Une étude multicentrique, randomisée, en double aveugle et contrôlée contre placebo, a porté sur 146 patients avec une hypertrophie bénigne de la prostate qu'elle a suivis pendant un an. Ils ont reçu quotidiennement de façon aléatoire 459 mg d'un extrait de racine d'ortie ou un placebo. Les résultats ont montré que l'extrait pouvait être considéré comme une option thérapeutique sûre de l'hypertrophie bénigne de la prostate, particulièrement pour réduire les symptômes irritants et pour ses effets antiprolifératifs
9.
Une étude sur animaux de laboratoire a montré que l'extrait d'ortie pouvait inhiber (54,4 %) une hyperplasie bénigne de la prostate artificiellement induite chez des souris
10. Ces résultats suggèrent que l'extrait pourrait être à la fois utilisé à titre préventif et comme traitement.
Dans une étude en double aveugle contrôlée contre placebo réalisée en Iran, 558 hommes ont reçu pendant six mois un placebo ou un extrait de racine d'ortie. À la fin de cette période de six mois, les sujets sous placebo ont reçu de l'extrait d'ortie. Tous ont poursuivi ce traitement pendant un total de 18 mois. Les résultats ont souligné que l'extrait d'ortie était plus efficace que le placebo sur toutes les mesures de la sévérité de l'hypertrophie bénigne de la prostate
11.
Associé au palmier scie
En Europe, l'extrait de racine d'ortie est fréquemment utilisé associé au palmier scie. Cette combinaison est justifiée puisque la racine d'ortie agit principalement à travers la voie alternative de signalisation dans les cellules de la prostate alors que le palmier scie intervient sur la première voie de signalisation en limitant l'activité du DHT. En effet, la racine d'ortie s'occupe du côté œstrogène de l'hypertrophie de la prostate tandis que le palmier scie s'occupe du côté androgène. Les deux plantes ont des effets anti-inflammatoires.
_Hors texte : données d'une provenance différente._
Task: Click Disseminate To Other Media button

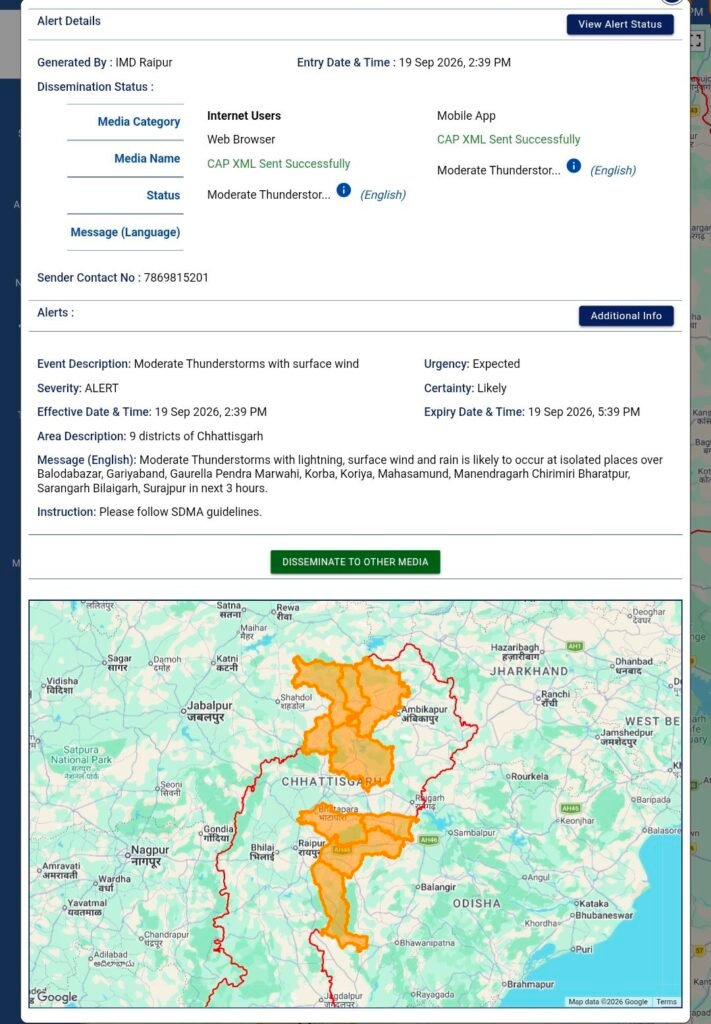Action: pos(355,562)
Une étude randomisée en double aveugle a comparé les effets d'une association de palmier scie et d'ortie à ceux du finastéride, un traitement médicamenteux classique, sur 543 patients souffrant d'une hypertrophie bénigne de la prostate de stade I ou II. Les deux traitements se sont montrés aussi efficaces l'un que l'autre sur différents paramètres : taux de flux urinaire, durée de la miction, scores IPSS et évaluation de la qualité de vie des patients. L'efficacité des deux traitements a augmenté avec la durée du traitement. Ainsi, le score IPSS moyen est passé de 11,8 à 8 après quatre semaines de traitement avec l'association de plantes, puis à 6,5 après 48 semaines. Dans le groupe prenant du finastéride, ce score est passé de 11,8 à 8 au bout de 24 semaines et à 6,2 après 48 semaines. Les patients ont mieux supporté le traitement associant les deux plantes que le finastéride qui a provoqué une diminution de la libido, des dysfonctionnements sexuels incluant pour certains patients une impuissance
12.
Une vaste étude d'observation impliquant 419 urologues a suivi 2 030 patients avec une hypertrophie bénigne de la prostate légère à modérée. Pendant 12 semaines, tous les patients ont reçu un mélange de palmier scie et de racine d'ortie. Des améliorations ont été observées à la fin de l'étude et, notamment : une augmentation du flux urinaire maximal de 25,8 %, du flux urinaire moyen de 29 %, une diminution du résidu post-mictionnel de 44,7 %, des mictions nocturnes de 50,4 %, de la dysurie (difficulté à la miction) de 62,1 %. 86 % des patients ont fait état d'améliorations.